An automatic system would consist of an audience segmentation and a set of variants. This system would use the context and counters that it maintains per variant for those contexts to make decisions about which variant should be used. It would try to use the best converting variant in every context as often as possible. All of these requirements are fulfilled by contextual multi-armed bandits.
The tyranny of average is a saying that says that averages hide a lot of detail. Averages also hide outliers. A/B testing is typically done in a part of the product with a portion of the total audience. This unsegmented observation leaves out details about how variants performed per context.
Consider the following A/B test result.
V0 to V3 are three four different variants. The averages are shown broken down by some audience segmentation which gives us three contexts.
V0 | V1 | V2 | V3 | |
Context 1 | 0.40 | 0.70 | 0.55 | 0.90 |
Context 2 | 0.60 | 0.66 | 0.73 | 0.60 |
Context 3 | 0.90 | 0.61 | 0.63 | 0.60 |
Average | 0.63 | 0.65 | 0.63 | 0.70 |
Looking at the averages across our variants we see that V3 is the highest converting variant. If this was the result in an A/B test you would conclude that this is the best variant. Looking at the broken down data by context we see that V3 is the best variant because it is a very high conversion rate for context 1. We see that in context 2 and context 3 V3 does quite poorly. Also notice that in context 3 we could have gotten a much higher conversion with V0.
Ideally we would like a system that is able to use the context to choose the best variant. In context 1, we would like to choose V3 as much as possible. In context 3, we would like to choose V0 as much as possible.
Looking at just the averages we see that if we used V3 all the time, we would have a system conversion rate of 0.70. However if we have a system that is able to use the best variant given the context, we can now do as good as the best converting given the variant. In this case, for context 1 the best converting variant is V3 with 0.90. For context 3, the best converting variant is V0 with 0.90. The average of the best conversion rates across contexts is 0.84. This is would be a huge uplift if a system could use the best variant per context.
It might not be the case that the results of our A/B test would have the same result if we ran the same experiment years apart.
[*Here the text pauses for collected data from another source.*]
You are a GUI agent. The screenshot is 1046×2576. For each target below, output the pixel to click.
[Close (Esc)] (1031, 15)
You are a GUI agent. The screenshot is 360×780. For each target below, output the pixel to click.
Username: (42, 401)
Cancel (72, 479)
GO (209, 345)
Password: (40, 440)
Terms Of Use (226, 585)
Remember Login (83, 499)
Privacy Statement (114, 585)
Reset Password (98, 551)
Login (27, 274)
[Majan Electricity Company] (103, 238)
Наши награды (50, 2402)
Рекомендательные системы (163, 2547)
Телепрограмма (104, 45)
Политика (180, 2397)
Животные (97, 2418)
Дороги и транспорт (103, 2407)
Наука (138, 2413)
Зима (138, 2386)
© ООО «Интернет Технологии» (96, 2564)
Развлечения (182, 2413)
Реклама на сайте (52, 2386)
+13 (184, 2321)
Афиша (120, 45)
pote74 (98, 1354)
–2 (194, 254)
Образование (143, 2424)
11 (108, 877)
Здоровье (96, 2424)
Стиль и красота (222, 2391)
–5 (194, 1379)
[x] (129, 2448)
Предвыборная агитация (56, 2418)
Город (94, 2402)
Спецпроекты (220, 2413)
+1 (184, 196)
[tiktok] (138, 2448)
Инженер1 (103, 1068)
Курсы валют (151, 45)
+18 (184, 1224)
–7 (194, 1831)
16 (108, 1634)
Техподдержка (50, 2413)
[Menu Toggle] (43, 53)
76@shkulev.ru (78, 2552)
This might be because of different traffic patterns or a demographic shift, perhaps societal sentiment shifts. This can be confirmed with hold out groups, however, maintaining hold out groups long term on many experiments can be burdensome.
Ideally we want a system that can adapt to audience shifts. To adapt it would need to constantly be running and be making decisions about which variant to choose.
Typically the concept of statistical significance is used to determine if we have data to stop the experiment and start again with a new set of variants. The concept of statistical significance is rooted in frequentism. This may be correct most of the time.
An ideal system would not depend on statistical significance.
Contextual multi-armed bandits maintain counters per variant per context. This way the best variant per context can be chosen for that context.
The system runs continually. Over time it collects counters to make better decisions. It works with dynamic environments in this case mainly audience sentiment shifts to the variants.
The system does not require statistical significance. Since it is constantly running and can adapt the decision on when to iterate on variants is not necessary.
Reframing optimal audience experience for maximal conversion as a decision problem, we can apply contextual multi-armed bandits to automate an existing A/B testing system. Iterative variant iteration would also be possible.
Contextual multi-armed bandit systems can yield previously unrealized conversion gains because it is optimizing per context.